Alors même que les licences et l’accès transfrontaliers sont déjà possibles et ne requièrent aucune modification du cadre juridique européen en matière de propriété intellectuelle, le secteur doit continuer à optimiser son investissement en adaptant son offre pour satisfaire les préférences de 28 publics très différents au sein de l’UE, afin de maximiser les recettes qui peuvent ensuite être investies dans de futures productions. C’est donc au secteur lui-même que doit revenir la décision finale d’octroyer des licences transfrontalières et cela doit se faire au cas par cas, plutôt que de voir ces licences octroyées d’office en vertu d’un régime légal imposé en dehors de toute considération des aléas du marché. D’un autre côté, la portabilité, c’est-à-dire la capacité des citoyens européens d’emporter leurs droits d’accès pendant une courte durée partout où ils voyagent, devrait devenir la norme – et clairement la demande croissante du marché concrétisera cet objectif.

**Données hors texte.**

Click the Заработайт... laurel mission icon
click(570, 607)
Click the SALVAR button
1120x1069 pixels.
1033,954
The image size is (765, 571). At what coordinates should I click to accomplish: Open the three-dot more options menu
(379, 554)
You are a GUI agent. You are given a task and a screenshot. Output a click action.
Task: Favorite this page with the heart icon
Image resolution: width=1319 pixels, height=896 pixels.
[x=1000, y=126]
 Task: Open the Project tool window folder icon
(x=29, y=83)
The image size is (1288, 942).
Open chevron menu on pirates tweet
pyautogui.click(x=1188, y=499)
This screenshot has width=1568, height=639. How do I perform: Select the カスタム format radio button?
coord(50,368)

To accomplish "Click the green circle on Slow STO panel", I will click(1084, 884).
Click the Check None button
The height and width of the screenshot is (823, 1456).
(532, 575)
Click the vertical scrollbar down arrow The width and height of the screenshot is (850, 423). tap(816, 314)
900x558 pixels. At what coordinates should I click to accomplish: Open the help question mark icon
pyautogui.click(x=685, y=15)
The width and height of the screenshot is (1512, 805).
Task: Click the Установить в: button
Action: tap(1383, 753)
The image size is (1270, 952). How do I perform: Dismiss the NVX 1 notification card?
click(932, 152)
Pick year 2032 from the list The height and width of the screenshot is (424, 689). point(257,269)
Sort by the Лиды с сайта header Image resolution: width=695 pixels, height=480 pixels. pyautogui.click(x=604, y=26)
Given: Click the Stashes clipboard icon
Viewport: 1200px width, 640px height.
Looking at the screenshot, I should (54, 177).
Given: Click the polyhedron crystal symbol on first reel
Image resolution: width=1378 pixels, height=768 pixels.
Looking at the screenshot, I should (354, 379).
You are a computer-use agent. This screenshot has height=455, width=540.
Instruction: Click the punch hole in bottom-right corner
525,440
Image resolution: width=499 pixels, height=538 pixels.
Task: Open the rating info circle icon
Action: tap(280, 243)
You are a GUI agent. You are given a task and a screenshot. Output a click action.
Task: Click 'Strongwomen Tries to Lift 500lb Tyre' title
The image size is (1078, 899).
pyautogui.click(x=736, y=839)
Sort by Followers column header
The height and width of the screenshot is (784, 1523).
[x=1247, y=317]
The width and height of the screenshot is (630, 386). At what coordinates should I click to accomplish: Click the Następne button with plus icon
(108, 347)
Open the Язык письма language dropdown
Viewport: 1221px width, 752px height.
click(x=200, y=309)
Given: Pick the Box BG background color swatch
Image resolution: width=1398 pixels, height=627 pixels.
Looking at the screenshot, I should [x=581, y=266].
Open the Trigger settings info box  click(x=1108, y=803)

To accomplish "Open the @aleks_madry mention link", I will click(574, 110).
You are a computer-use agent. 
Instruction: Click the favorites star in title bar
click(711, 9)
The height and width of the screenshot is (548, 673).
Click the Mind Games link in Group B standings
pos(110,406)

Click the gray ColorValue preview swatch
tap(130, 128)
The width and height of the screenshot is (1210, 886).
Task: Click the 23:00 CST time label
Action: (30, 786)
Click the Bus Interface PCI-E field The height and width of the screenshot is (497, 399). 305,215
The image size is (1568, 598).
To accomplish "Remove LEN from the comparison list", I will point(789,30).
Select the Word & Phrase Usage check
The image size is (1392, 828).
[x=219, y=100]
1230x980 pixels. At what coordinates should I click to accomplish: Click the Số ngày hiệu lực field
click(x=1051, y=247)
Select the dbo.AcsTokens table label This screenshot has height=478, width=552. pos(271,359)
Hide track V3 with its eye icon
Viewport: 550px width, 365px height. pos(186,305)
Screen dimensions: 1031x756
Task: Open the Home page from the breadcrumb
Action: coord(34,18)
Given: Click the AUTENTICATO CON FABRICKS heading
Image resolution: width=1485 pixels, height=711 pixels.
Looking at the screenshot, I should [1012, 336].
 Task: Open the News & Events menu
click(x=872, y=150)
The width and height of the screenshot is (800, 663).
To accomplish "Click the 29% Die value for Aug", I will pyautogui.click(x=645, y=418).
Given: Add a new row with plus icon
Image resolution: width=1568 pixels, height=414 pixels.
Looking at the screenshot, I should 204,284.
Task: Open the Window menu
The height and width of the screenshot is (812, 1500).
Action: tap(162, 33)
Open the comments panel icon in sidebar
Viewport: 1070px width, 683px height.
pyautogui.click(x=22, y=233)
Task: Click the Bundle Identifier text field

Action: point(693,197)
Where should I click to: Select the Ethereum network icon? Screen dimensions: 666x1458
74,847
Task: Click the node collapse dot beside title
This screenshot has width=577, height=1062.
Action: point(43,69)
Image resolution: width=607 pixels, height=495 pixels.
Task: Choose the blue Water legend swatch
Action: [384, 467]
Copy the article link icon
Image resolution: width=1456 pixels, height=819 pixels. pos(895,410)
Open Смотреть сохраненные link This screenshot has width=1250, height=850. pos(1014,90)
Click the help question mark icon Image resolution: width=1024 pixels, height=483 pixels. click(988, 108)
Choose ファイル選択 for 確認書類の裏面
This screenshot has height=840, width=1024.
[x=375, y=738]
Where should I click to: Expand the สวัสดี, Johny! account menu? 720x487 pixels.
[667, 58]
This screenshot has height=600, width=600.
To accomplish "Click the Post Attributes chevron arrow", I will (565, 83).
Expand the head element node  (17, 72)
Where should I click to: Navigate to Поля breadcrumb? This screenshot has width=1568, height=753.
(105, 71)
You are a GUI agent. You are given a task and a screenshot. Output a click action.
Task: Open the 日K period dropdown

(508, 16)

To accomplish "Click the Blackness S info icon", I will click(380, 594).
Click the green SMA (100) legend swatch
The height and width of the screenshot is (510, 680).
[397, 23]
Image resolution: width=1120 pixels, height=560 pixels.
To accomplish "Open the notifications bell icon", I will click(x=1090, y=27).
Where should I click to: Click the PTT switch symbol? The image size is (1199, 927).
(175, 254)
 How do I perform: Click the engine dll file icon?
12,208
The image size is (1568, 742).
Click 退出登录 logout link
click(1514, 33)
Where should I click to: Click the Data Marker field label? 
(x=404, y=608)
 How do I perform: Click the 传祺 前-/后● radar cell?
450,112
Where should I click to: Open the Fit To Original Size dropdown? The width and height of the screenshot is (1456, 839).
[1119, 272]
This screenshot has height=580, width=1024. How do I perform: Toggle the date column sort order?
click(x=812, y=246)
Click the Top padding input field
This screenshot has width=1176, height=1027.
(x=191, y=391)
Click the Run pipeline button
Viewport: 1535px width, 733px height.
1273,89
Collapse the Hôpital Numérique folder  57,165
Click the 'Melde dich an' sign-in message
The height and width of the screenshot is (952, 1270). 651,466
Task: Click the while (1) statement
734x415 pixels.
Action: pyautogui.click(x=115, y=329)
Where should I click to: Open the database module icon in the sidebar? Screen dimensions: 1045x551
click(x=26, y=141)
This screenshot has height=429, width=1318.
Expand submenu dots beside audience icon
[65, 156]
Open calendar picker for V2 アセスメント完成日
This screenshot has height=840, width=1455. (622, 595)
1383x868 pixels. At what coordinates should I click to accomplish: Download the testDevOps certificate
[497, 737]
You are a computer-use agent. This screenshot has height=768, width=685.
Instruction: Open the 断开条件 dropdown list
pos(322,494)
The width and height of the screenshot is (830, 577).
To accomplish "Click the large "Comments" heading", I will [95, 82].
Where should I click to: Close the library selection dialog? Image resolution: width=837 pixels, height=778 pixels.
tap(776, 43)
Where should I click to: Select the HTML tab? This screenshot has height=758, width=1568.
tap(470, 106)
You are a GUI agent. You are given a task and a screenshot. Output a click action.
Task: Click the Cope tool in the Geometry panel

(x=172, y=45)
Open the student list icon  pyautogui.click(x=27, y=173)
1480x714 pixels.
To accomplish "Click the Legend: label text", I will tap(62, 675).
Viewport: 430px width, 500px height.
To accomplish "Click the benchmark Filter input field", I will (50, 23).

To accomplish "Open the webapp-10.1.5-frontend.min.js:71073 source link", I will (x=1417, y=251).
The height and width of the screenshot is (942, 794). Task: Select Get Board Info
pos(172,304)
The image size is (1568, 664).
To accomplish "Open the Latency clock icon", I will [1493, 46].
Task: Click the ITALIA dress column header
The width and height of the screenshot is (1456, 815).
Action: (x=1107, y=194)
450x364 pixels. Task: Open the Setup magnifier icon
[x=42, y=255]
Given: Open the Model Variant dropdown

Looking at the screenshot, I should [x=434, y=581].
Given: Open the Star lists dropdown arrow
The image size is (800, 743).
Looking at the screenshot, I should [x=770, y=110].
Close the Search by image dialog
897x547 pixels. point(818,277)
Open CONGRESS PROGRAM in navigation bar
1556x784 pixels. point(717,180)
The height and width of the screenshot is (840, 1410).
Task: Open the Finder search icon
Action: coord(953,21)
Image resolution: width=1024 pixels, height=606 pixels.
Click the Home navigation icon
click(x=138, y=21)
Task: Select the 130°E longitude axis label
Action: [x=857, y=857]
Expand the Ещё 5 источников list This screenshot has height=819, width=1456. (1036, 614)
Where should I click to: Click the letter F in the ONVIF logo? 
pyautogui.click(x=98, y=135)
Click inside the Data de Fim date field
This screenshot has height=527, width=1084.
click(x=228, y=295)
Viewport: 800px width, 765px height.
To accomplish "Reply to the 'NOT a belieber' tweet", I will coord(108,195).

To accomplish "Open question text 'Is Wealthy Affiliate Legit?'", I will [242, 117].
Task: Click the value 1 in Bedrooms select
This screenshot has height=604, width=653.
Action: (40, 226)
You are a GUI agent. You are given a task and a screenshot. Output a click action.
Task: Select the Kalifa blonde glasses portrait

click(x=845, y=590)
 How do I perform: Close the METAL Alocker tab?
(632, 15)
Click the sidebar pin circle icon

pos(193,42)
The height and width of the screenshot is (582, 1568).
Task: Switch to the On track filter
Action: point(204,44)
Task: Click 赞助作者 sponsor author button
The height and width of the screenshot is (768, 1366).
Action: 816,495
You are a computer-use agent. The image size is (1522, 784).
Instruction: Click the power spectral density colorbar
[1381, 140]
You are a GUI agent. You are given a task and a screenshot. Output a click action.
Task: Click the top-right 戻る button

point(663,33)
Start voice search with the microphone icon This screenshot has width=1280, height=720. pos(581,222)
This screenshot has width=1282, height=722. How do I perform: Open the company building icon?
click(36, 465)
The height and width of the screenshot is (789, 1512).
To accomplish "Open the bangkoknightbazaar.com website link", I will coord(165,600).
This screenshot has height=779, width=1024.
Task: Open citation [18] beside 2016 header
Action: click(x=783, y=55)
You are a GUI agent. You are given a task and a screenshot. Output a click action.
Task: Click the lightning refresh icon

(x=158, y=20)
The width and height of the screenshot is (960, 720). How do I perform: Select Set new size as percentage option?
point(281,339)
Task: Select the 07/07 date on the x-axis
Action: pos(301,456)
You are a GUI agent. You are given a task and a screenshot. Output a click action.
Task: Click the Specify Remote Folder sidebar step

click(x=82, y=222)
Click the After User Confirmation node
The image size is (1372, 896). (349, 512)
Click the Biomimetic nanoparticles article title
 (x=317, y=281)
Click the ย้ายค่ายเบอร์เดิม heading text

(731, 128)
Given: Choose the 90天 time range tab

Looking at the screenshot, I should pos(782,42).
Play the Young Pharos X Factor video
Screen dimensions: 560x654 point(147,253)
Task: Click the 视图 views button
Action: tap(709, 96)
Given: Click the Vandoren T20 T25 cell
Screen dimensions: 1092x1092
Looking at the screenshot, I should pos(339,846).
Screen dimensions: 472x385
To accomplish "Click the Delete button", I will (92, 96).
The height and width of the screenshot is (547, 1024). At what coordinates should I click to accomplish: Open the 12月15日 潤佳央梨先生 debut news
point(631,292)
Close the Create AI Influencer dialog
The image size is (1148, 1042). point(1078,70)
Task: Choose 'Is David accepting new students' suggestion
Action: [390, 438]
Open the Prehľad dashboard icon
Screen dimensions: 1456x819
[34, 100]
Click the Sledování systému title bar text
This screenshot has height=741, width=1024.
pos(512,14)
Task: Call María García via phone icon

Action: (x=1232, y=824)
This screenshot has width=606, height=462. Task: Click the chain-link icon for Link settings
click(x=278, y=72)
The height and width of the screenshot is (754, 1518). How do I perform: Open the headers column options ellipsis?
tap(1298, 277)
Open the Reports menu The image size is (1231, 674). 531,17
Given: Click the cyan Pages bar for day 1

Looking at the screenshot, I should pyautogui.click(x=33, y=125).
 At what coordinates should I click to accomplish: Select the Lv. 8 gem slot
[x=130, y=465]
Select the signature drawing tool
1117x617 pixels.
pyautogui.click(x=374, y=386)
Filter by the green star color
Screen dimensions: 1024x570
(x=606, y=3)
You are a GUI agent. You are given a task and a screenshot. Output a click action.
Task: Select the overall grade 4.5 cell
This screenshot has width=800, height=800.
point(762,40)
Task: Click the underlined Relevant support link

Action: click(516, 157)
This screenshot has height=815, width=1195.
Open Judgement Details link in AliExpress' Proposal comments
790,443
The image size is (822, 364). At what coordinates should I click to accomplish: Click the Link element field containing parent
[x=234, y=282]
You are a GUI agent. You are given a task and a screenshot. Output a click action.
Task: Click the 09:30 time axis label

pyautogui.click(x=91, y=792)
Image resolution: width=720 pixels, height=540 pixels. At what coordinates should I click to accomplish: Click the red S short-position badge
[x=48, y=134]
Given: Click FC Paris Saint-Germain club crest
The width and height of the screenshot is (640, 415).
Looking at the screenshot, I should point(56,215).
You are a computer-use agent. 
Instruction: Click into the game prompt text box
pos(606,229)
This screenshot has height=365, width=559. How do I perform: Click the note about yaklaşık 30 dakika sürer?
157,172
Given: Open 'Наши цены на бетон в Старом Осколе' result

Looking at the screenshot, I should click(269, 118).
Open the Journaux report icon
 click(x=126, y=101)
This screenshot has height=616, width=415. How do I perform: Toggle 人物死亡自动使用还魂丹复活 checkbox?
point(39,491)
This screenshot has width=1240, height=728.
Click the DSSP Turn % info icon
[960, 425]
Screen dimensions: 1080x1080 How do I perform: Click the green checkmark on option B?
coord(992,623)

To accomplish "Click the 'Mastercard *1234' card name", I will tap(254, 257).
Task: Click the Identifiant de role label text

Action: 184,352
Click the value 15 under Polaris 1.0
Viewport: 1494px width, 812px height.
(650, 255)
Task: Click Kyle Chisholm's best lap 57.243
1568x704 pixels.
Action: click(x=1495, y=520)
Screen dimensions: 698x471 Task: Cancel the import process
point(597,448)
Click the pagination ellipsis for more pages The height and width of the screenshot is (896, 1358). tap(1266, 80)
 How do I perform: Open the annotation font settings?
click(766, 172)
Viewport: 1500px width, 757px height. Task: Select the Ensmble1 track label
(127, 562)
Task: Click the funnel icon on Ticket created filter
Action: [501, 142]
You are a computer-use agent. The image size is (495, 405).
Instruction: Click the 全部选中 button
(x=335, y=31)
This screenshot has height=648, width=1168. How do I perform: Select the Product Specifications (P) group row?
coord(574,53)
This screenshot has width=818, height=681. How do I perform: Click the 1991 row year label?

Presque tout dans le rapport Reda va à l’encontre de l’intérêt affiché par son auteur pour l’amélioration des conditions de travail des créateurs et sert davantage les intérêts du secteur des TIC que ceux de la diversité culturelle. Harmonisation complète des droits d’auteur, exceptions et limitations obligatoires et étendues sans compensation légale pour les détenteurs des droits, durée de protection la plus courte possible, introduction du « fair use », un régime excessivement indulgent au regard des hyperliens, etc. La liste est longue et aura de profondes implications pour les artistes interprètes et exécutants ainsi que pour tout le secteur de l’audiovisuel qui leur permet tant bien que mal de vivre de leur métier.
L’Europe est à la croisée des chemins. EuroFia collabore étroitement avec d’autres organisations de créateurs pour promouvoir un régime de droits d’auteurs qui place les créateurs au centre de ses préoccupations, mais aussi pour assurer la pérennité de l’industrie du film et de la télévision dans son ensemble.